**THINGS TO DO:**
[a] Decide whether each statement agrees with the tenure-review transcript, answering yes or no and quoting the words that settle it: (i) The speaker expects most professors to be fine with the five-year tenure reviews. (ii) The speaker says every university handles complaints in the same way. (iii) Most professors would want to teach a conspiracy theory without evidence as an alternative view.
[b] Update the passage of the tenure-review transcript from "If you think, you" to "to look like.", putting "legislators" in place of "lawmakers".

And now these every five year tenure reviews, you know, I think a lot of professors, I think the bulk of professors are probably going to be fine with it.
Like, think about it, if you're a chemistry professor, you're not really talking a lot about, you know, politics and conservative and liberal views.
You know, So for a lot of classes, that's not going to come up.
But for for political science and, you know, for government classes, for world history, that kind of stuff, I think those might go a little further and create you know, some buddy of the heads for between students and and professors.
The last thing I'll say on this is a lot of people I've talked to at universities say there already are complaint processes for for this type of thing.
If you think, you know, you're not being welcomed or your viewpoints being shunned or if your grade maybe you believe that your grades are wrong because they don't agree with your viewpoint.
There are already reviews for that amongst, you know, each university handles a little different.
So some people also think that, you know, some of this is already happening, but this was a way for lawmakers to have their hands on it.
Is there any way I know one thing that folks in history, political science and those types of disciplines that do discuss controversial issues are concerned about is what viewpoint diversity or ideological diversity as opposed to look like.
So, for example, if somebody believes a student believes in a conspiracy theory that doesn't have any evidence to support it, most professors would not want to teach.
That is just an alternative view, because it doesn't it isn't actually a fact based difference of opinion.
It's just absolutely without any merit.

**DATA LISTING:**
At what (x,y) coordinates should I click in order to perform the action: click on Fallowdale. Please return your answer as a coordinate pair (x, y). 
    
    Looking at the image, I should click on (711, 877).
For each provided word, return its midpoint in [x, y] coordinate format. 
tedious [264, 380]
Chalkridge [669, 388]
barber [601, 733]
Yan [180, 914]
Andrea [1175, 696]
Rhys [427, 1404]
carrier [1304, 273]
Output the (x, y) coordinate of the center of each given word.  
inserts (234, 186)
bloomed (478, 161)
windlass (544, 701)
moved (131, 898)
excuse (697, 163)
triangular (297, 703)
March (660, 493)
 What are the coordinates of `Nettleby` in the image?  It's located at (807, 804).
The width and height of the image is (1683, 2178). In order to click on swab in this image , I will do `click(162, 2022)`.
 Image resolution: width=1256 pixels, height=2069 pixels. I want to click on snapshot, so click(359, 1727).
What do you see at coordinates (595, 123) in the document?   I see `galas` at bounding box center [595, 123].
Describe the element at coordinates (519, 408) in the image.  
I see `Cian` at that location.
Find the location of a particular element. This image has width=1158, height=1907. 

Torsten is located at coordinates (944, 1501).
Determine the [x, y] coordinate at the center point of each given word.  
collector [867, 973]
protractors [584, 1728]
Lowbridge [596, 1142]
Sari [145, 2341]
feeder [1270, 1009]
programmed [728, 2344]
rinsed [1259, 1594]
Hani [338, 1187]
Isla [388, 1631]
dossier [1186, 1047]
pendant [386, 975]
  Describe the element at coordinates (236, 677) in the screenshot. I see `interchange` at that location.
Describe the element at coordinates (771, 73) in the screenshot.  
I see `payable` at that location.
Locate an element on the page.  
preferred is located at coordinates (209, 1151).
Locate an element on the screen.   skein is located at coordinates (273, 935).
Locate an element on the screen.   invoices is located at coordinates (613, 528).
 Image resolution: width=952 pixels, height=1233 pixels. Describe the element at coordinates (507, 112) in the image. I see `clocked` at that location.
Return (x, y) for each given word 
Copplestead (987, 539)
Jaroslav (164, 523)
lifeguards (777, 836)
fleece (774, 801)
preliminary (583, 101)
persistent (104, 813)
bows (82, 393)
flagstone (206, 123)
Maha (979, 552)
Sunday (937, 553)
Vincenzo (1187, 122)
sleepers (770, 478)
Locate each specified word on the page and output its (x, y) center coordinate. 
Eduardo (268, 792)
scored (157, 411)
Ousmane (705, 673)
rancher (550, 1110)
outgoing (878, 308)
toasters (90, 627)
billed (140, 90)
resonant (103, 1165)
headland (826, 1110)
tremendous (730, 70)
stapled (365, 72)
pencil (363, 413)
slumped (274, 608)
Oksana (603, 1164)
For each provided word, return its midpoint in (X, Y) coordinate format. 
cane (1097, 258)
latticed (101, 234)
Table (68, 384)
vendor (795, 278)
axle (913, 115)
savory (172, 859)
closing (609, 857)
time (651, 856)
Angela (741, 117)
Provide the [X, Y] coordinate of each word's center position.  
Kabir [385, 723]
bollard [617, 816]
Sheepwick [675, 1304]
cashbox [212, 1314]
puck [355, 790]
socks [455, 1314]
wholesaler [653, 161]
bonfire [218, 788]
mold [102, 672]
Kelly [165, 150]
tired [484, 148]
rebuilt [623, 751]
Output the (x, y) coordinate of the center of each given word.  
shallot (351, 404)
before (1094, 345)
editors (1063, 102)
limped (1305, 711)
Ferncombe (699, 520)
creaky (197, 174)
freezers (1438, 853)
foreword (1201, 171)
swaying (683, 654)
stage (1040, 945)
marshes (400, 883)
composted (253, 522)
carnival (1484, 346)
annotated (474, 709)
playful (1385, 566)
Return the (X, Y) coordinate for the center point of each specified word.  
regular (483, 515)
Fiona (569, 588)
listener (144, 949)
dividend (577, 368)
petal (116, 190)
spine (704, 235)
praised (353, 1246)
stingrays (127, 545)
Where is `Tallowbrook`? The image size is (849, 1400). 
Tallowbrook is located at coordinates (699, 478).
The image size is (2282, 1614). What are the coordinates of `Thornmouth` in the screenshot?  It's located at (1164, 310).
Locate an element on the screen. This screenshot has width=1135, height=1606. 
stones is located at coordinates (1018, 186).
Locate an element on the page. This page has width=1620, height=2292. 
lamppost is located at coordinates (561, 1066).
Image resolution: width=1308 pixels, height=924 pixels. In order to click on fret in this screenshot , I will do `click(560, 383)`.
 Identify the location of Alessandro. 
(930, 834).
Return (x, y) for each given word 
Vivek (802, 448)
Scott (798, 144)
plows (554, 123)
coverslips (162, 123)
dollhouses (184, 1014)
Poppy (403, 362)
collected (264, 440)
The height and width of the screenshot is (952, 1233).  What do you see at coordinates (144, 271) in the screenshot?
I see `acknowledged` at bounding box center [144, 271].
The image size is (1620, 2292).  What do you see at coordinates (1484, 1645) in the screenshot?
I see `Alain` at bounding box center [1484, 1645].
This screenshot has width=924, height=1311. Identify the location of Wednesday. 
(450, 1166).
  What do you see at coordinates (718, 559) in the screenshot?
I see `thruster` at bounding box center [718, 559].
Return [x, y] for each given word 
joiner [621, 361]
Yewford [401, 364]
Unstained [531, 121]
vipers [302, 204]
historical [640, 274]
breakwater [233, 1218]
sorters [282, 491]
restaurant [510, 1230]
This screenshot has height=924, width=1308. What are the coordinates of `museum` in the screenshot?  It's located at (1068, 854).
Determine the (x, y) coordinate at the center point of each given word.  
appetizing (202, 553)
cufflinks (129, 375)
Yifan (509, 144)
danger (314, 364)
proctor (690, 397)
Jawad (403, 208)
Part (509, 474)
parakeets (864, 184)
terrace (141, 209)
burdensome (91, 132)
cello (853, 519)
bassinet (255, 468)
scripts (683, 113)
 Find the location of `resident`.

**TASK-BY-TASK OUTPUTS:**
[a]
(i) Yes: "I think the bulk of professors are probably going to be fine with it."
(ii) No: "each university handles a little different."
(iii) No: "most professors would not want to teach."

[b]
If you think, you know, you're not being welcomed or your viewpoints being shunned or if your grade maybe you believe that your grades are wrong because they don't agree with your viewpoint.
There are already reviews for that amongst, you know, each university handles a little different.
So some people also think that, you know, some of this is already happening, but this was a way for legislators to have their hands on it.
Is there any way I know one thing that folks in history, political science and those types of disciplines that do discuss controversial issues are concerned about is what viewpoint diversity or ideological diversity as opposed to look like.